Gott schätzt nicht, was du Gut’s, nur wie du es getan. Er schaut die Früchte nicht, nur Kern und Wurzel an.
Der Glaub allein ist tot; er kann nicht eher leben, bis daß ihm seine Seel, die Liebe, wird gegeben
Die Lieb‘ ist unser Gott, es lebet all’s durch die Liebe: Wie selig wär‘ ein Mensch, der stets in ihr verbliebe!
Das Kreuz auf Golgatha kann dich nicht von dem Bösen, Wo res nicht auch in dir wird aufgericht, erlösen.
Berührt dich Gottes Geist in seiner Wesenheit, So wird in dir geborn das Kind der Ewigkeit.
Viel haben macht nicht reich! Der ist ein reicher Mann, Der alles, was er hat, ohn‘ Leid verlieren kann.
Der Liebe Mittelpunkt ist Gott und auch ihr Kreis, In ihm ruht sie, liebt all’s in ihme gleicherweis.

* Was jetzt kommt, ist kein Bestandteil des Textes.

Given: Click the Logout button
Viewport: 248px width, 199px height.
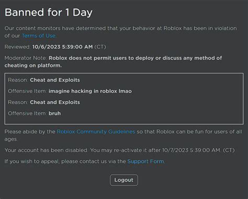Looking at the screenshot, I should [x=124, y=180].
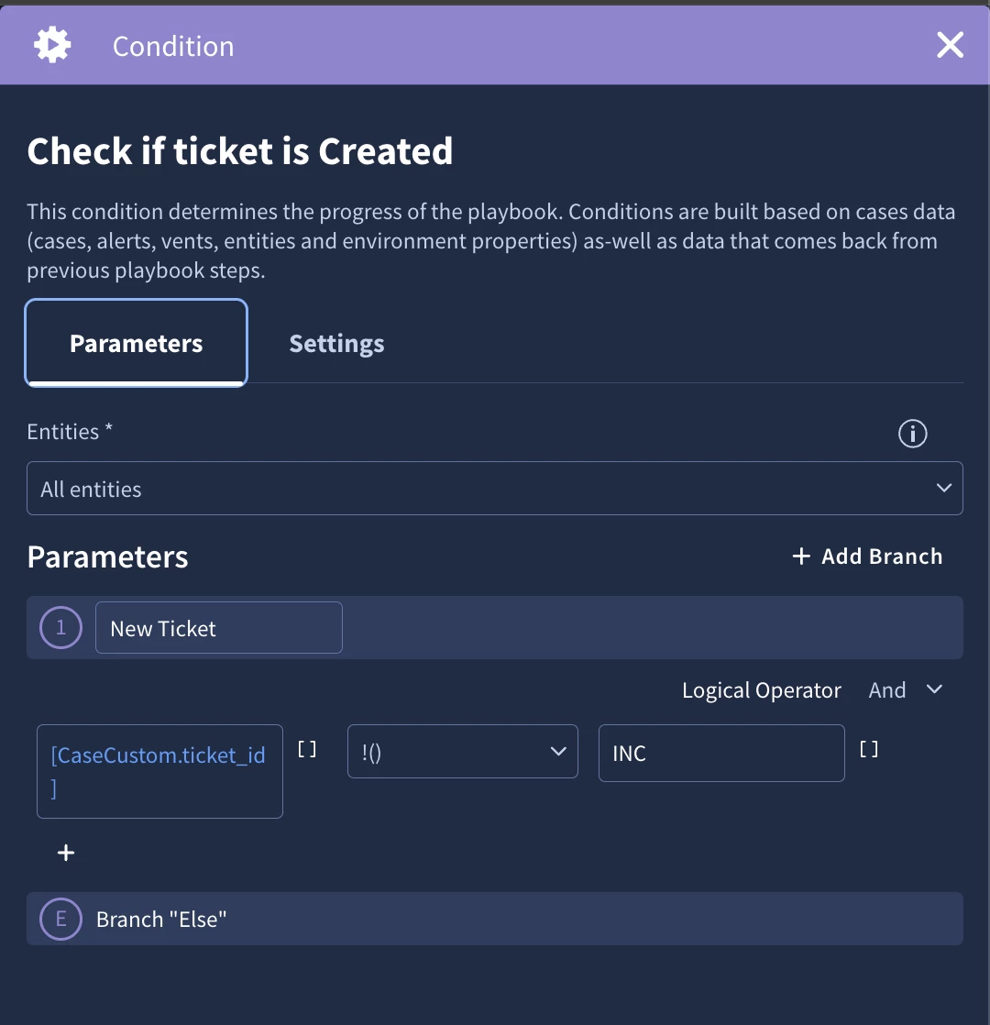
Task: Click the circled E else-branch badge
Action: pyautogui.click(x=61, y=919)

Der größte Reichtum ist, nach keinem Reichtum streben, Der größeste Gewinn, sich dessen ganz begeben.
Die Einsamkeit ist not, doch seid nur nicht gemein, So kannst du überall in einer Wüste sein.

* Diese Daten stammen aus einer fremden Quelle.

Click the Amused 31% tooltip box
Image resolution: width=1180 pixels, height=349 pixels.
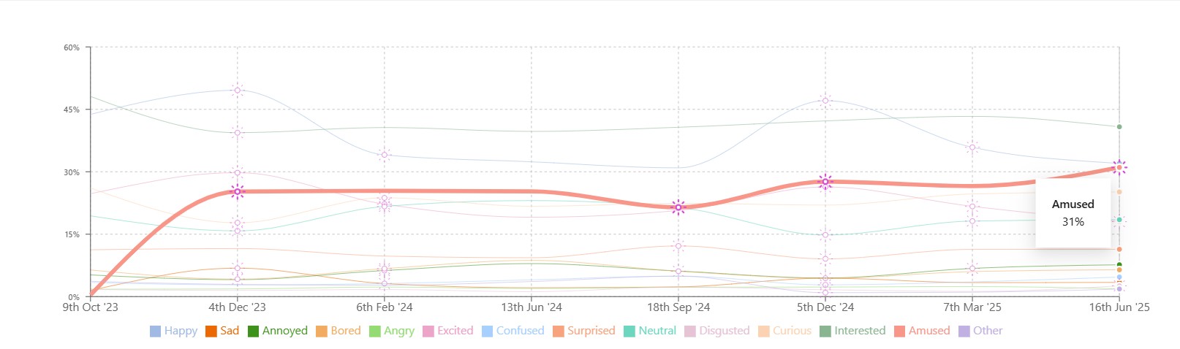point(1073,213)
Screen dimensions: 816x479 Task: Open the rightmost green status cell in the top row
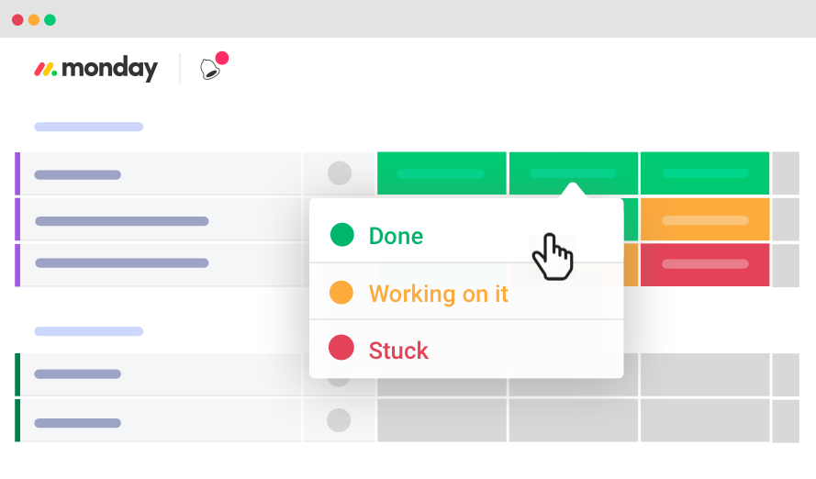click(705, 173)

Begehrst du ein Weib, die prächtig, reich und fein: So nimm die Weisheit nur, sie wird dir alles sein.
Du suchst das Paradies und wünschest hinzukommen, wo du von allem Leid und Unfried bist entnommen. Befriedige dein Herz und mach es rein und weiß, so bist du selbst noch hier dasselbe Paradies.
Mensch, gibst du Gott dein Herz, er gibt dir seines wieder: Ach, welch ein wertrer Tausch! Du steigest auf, er nieder.
Mensch, bleib doch nicht ein Mensch: Man muß aufs Höchste kommen, Bei Gott werden nur die Götter angenommen.
Freund, glaub es oder nicht: ich hör‘ in jedem Nu, Wann ich bin taub und stumm, dem ew’gen Worte zu.
Man kann den höchsten Gott mit allen Namen nennen, man kann ihm wiederum nicht einen zuerkennen.
Je edeler ein Ding, je mehr ist es gemein: Das spüret man an Gott und seiner Sonnen Schein.
Freund, wer in jener Welt will lauter Rosen brechen, den müssen vorher hier die Dornen genügsam stechen.
Die Buß ist wie ein Strom. Sie dämpft mit ihren Wellen den größten Gotteszorn und löscht das Feuer der Höllen.
Wer heimlich Gutes wirkt, sein Geld austeilt verhohlen, Der hat das Himmelreich gar meisterlich gestohlen.
Lieb üben hat viel Müh‘: wir sollen nicht allein nur lieben, sondern selbst, wie Gott, sie Liebe sein.